- _WHAT IS EXPECTED_
Transcribe, leaving out every picture, the lines that run from the start of the listing below through the line with "Task: Select the four-point star sidebar icon".

- _DATASET_
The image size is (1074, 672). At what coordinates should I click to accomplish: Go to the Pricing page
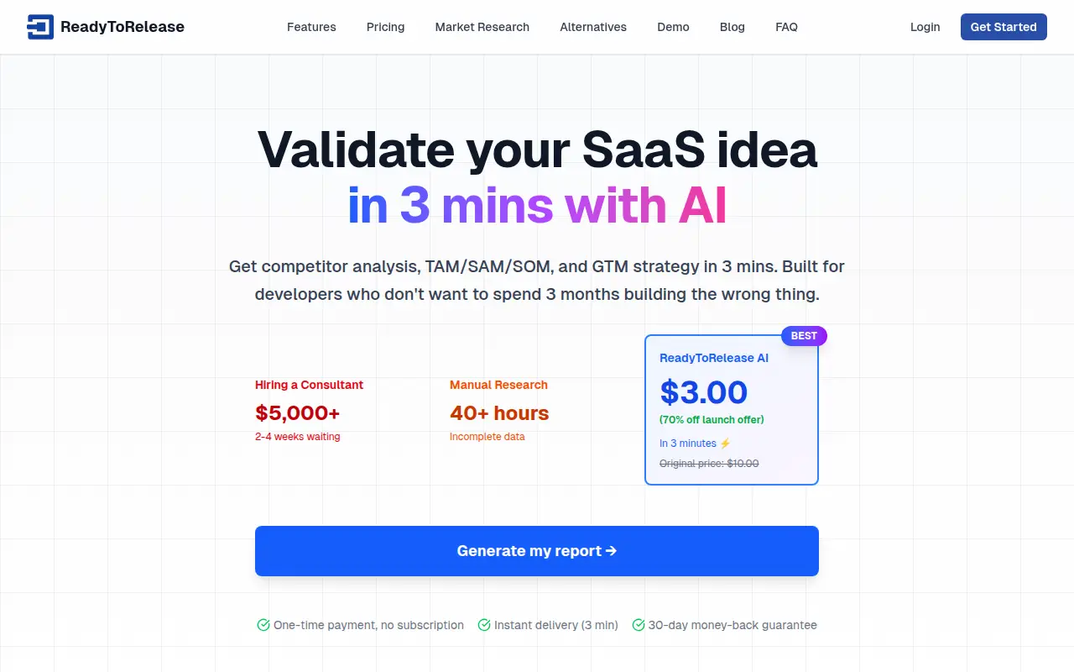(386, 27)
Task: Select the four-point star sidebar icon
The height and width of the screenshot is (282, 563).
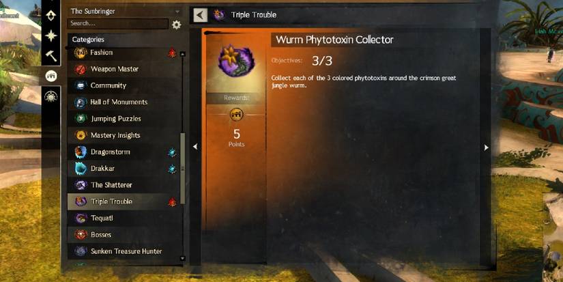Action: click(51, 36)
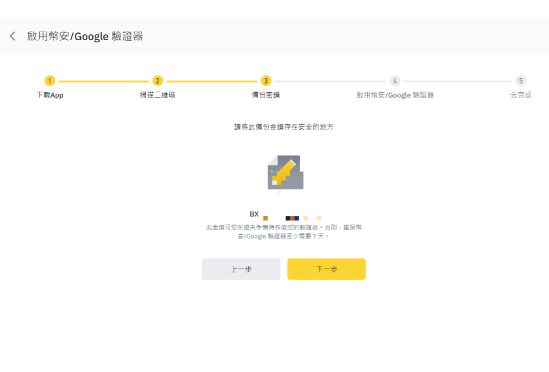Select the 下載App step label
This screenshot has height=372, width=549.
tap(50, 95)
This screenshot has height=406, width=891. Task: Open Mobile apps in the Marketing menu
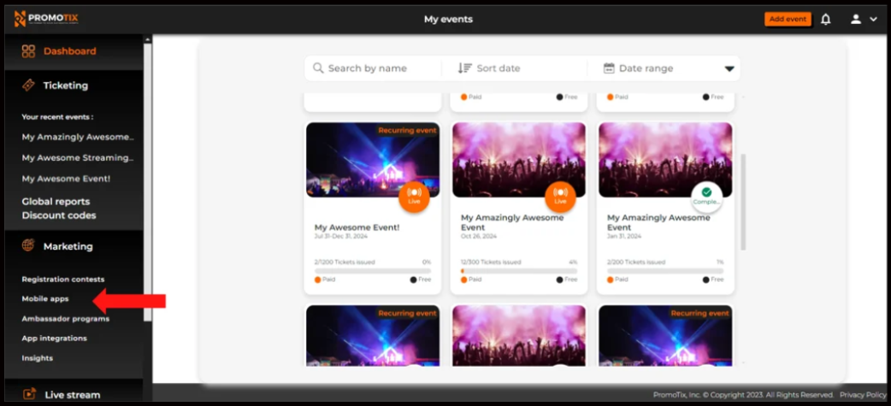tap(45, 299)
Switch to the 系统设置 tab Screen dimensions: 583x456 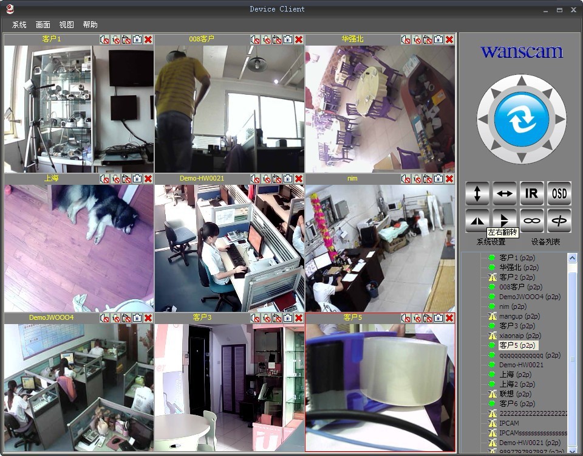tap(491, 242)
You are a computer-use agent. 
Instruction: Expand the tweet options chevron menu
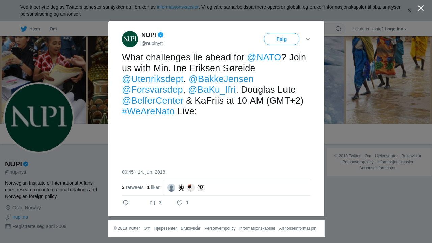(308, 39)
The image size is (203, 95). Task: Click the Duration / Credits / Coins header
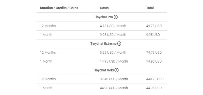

- _RESULT BELOW_
The image size is (1074, 672). At what coordinates should I click to accomplish: Go to the Pricing page
(386, 27)
Task: Select the four-point star sidebar icon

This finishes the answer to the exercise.